> Required action: Find every line in the records below that contains the word "beside", and copy each such line.

[Records from a data collection]

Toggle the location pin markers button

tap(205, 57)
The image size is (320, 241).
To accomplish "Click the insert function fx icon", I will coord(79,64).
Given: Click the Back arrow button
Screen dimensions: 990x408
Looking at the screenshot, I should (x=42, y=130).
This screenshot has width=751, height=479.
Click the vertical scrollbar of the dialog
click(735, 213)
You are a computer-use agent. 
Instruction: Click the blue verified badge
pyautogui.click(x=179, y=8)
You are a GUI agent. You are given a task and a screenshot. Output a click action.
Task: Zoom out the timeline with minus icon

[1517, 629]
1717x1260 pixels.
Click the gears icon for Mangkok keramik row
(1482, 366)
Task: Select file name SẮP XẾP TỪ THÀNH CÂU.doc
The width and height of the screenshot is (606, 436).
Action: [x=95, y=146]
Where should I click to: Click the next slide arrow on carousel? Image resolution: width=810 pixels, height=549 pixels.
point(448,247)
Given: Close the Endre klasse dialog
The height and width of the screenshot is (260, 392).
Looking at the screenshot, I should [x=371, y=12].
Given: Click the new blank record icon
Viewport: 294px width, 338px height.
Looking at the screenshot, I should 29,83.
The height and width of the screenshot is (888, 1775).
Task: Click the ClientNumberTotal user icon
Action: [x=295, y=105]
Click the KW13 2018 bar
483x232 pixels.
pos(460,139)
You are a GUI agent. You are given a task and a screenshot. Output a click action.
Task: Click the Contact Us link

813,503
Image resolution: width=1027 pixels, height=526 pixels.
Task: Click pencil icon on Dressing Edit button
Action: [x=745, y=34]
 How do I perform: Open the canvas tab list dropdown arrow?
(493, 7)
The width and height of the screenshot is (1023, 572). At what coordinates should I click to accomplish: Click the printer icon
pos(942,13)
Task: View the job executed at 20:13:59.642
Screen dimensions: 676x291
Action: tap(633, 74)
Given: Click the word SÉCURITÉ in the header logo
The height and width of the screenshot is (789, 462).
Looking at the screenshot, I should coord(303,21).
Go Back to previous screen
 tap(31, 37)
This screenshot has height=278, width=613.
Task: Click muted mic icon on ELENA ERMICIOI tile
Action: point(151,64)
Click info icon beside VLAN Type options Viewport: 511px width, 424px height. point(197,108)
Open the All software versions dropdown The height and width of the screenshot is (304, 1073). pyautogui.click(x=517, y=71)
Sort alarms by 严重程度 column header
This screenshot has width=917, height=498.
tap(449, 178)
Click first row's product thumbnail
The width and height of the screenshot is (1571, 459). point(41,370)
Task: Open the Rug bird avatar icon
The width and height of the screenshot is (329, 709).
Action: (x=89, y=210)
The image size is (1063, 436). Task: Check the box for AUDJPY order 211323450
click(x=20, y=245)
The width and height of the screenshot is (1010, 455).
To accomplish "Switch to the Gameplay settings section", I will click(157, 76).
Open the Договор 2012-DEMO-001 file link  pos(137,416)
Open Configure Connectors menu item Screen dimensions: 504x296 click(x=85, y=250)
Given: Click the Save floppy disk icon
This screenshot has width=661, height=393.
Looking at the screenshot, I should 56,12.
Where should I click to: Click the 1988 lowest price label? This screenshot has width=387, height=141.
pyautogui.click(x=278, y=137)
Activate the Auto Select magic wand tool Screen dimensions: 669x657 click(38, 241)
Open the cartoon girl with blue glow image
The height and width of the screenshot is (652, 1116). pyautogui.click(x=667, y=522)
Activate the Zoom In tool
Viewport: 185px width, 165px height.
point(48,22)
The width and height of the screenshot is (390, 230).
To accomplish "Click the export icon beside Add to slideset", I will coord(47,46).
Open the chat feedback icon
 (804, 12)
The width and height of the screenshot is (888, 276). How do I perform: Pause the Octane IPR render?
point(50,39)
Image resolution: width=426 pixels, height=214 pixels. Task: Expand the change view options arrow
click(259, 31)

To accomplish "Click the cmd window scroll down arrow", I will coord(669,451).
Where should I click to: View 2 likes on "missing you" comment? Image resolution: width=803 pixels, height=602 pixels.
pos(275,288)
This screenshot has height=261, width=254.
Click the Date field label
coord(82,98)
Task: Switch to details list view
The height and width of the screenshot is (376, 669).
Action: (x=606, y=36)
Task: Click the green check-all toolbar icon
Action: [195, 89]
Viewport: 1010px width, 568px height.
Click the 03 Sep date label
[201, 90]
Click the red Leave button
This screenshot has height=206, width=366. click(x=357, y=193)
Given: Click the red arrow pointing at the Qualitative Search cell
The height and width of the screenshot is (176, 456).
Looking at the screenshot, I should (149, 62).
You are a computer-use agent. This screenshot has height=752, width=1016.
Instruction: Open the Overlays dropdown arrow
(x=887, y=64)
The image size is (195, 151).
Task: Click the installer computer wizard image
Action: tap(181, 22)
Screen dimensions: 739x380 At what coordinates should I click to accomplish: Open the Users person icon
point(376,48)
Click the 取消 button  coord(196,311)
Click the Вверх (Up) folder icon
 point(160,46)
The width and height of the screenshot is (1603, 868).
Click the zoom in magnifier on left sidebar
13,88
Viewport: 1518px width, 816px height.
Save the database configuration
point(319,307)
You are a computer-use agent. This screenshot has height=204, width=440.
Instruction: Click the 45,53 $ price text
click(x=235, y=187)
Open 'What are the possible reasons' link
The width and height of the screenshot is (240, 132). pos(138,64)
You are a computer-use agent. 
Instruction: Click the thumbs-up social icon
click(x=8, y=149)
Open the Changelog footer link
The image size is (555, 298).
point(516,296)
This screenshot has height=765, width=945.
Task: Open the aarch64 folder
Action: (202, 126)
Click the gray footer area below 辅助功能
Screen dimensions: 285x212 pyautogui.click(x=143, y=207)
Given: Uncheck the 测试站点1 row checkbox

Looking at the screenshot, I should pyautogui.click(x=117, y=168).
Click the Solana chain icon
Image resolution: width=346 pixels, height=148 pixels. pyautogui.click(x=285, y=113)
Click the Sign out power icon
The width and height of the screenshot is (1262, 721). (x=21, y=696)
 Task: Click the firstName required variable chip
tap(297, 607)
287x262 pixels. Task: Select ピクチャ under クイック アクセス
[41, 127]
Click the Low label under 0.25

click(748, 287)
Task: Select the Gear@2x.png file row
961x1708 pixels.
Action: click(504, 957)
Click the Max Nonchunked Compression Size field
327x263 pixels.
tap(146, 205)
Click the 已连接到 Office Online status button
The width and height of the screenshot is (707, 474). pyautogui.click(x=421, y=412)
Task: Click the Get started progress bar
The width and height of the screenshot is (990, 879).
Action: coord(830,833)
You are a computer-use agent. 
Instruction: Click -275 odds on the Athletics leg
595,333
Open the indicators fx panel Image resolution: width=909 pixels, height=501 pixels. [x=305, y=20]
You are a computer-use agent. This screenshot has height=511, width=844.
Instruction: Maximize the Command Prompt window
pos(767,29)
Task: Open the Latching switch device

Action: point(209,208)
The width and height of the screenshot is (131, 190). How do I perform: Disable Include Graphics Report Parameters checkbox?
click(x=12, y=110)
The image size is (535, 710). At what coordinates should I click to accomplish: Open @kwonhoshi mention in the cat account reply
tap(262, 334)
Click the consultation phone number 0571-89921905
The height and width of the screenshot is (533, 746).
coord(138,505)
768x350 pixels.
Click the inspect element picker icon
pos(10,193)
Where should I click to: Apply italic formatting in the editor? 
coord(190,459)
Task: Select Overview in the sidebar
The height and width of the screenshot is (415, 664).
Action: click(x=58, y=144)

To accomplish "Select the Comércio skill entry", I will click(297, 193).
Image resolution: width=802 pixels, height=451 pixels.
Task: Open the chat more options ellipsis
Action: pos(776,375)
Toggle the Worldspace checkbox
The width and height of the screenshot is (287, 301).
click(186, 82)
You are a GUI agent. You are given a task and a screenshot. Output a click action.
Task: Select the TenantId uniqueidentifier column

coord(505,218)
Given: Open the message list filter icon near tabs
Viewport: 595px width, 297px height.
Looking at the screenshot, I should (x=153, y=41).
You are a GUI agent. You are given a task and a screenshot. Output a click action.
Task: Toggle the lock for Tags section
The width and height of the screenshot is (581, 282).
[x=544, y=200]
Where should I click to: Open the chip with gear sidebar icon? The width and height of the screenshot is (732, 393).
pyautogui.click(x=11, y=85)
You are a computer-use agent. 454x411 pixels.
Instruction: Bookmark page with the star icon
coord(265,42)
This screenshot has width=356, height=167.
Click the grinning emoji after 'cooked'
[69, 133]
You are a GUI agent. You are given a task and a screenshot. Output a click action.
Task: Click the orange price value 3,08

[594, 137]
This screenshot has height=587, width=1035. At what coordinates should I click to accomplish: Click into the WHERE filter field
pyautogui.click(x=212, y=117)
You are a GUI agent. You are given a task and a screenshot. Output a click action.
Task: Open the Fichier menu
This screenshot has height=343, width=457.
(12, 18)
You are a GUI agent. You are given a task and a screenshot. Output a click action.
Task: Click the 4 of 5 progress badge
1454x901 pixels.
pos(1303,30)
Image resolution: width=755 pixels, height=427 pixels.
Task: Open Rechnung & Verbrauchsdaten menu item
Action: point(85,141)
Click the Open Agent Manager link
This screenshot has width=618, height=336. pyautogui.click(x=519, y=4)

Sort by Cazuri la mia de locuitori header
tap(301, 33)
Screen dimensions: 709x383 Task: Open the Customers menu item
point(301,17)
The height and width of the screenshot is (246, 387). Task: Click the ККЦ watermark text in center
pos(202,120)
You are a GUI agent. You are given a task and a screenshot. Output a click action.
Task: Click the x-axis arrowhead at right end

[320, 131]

> Response:
Click info icon beside VLAN Type options Viewport: 511px width, 424px height. point(197,108)
To accomplish "Click the export icon beside Add to slideset", I will coord(47,46).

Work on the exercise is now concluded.